We have handled by-ref parameters in host expressions by means of a special syntactic form:

(. c (m1 x (refparam y)))

This will match a method on c named m1 taking two arguments, the second of which must be by-ref. The y must be a locally bound variable. Type hints on x or y will be used to disambiguate method calls, potentially avoiding reflection at runtime.

Properties are conflated with zero-arity methods. Disambiguation will look for a field, then a property, then a zero-arity method.

See CLR Interop for more details.

Currently, refparam and outparam are both used. This parallels C#. Internally, CLR only has ByRef parameters. The C# distinction between ref and out params is irrelevant in Clojure. I propose dropping refparam and outparam in favor of by-ref. (Can’t use ref, unfortunately.)

Defining new methods

We can classify the macros listed above by whether they define new methods or only refer to methods defined elsewhere, in an underlying interface or base class.

The forms gen-interface, gen-class, definterface and defprotocol are the only ‘definers’. At present, definterface and defprotocol are defined in terms of gen-interface, so a compatible solutions to the following questions should be pursued. gen-class is such a mish-mash, I plan to ignore it for now.

When defining a new interface via gen-interface and company:

  1. Should we be able to define properties?
  2. Should we be able to define methods with by-ref parameters?

Defining properties would not be difficult to implement. We need only have a syntactic indication of this. This will take different forms for each of the three. See below for a suggestion.

Defining methods with by-ref parameters is also not difficult to implement.

Here is how properties and by-ref could be handled in each of the three method-defining forms. Note that this solution assumes a getter and a setter are assigned for each property.

 (gen-interface :name I1
    :extends [I2 I3]
    :methods [ 
      [m1 [Object Int32] String]               ; normal
      [m2 [Object (by-ref Int32)] String]  ; taking a by-ref parameter
      [m3 [] String]                                  ; zero-arity method
      [m4 String]                                     ; property  
    ])

(definterface I1 
  (#^String m1 [x #^int y] )                ; normal
  (#^String m2 [x (by-ref #^int y)] )   ; taking a by-ref parameter
  (#^String m3 [] )                            ; zero-arity method
  (#^String m4 )                               ; property)
  )

Protocols are a bit trickier for properties, syntactically. The best solution depends on the answer to the following question. Can there be a method and a property with the same name?
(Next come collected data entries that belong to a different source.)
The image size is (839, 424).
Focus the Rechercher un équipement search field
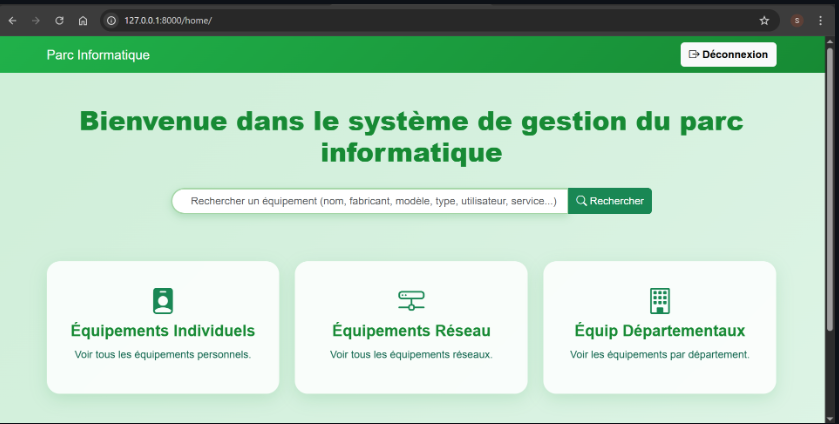point(370,201)
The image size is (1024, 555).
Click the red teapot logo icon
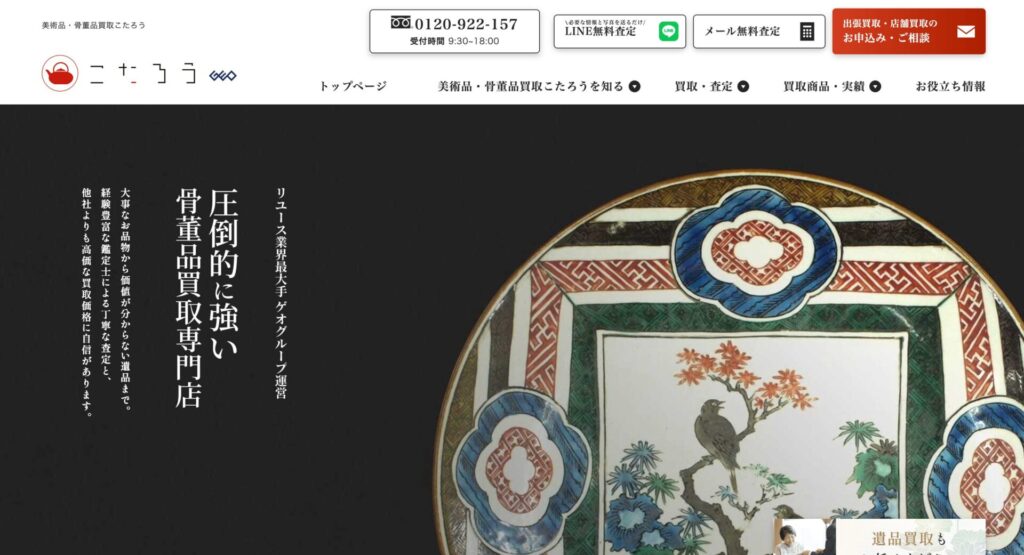pos(60,73)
C# does not allow a class or interface to have a method with the same name as a property. CLR/MSIL does.

If the answer is no, then the solution is easy:

(defprotocol [a b] 
  (#^String m1 
     [x #^int y]               ; normal
     [x (by-ref #^int y)]    ; taking a by-ref parameter
     [] )                      ; zero-arity method
                               ; can't overload a property on m1
  (#^String m4 )               ; property)
)

If the answer is yes, then we can overload a property and a zero-arity method. We cannot use [] as a marker for properties. We need some other indicator. We could do any of a number of things. Here’s one possibility:

(defprotocol [a b] 
  (#^String m1 
     [x #^int y]                ; normal
     [x (by-ref #^int y)]    ; taking a by-ref parameter
     []                             ; zero-arity method
     :property )               ; property)
)

Implementing methods

The remaining macros implement methods. They need to indicate the signature of the method being implemented.

By-ref parameters

Signatures of by-ref methods are handled as in definterface:

(reify  P1 
      (m1 [x #^int y]  ...)             ; normal
      (m2 [x (by-ref #^int y)] ...)   ; taking a by-ref parameter
      (m3 [] ...)                       ; zero-arity method or property  
)

Properties

For properties, we would have to distinguish defining getters and setters. We could do this with something along these lines:

(reify  P1 
  ...
  (m4 :get ... )
  (m4 :set [value] ...)
)

or

(reify  P1 
  ...
  (:get m4 ... )
  (:set m4  [value] ...)
)

It would be simpler to define the getters and setters directly:

(reify P1
  ...
  (get_m4 [] ... )
  (set_m4 [value] ...)
)

However, unless we explicitly define the property m4, the resulting class will not have an m4 property and reflection won’t work properly.

Explicit implementation

Explicit implementation is required when you want to give different implementations to methods from different interfaces that have the same signature.

(definterface I1 
   (#^String m1 [#^int x] ))

(definterface I2
   (#^int m1 [#^String x]))

Then the following is not going to work:
(reify 
  I1 
  (m1 [x] ...)
  I2
  (m1 [x] ...))

One of the two needs to be an explicit implementation:

(reify
  I1 
  (m1 [x] ...)
  I2
  (I2.m1 [x] ...))

Note that the name will have to be fully-qualified.

Sounds simple enough.

Generics

Definitions of generic types and interfaces

Should definterface, genclass, and protocol allow the introduction of type parameters so that generic types can be defined?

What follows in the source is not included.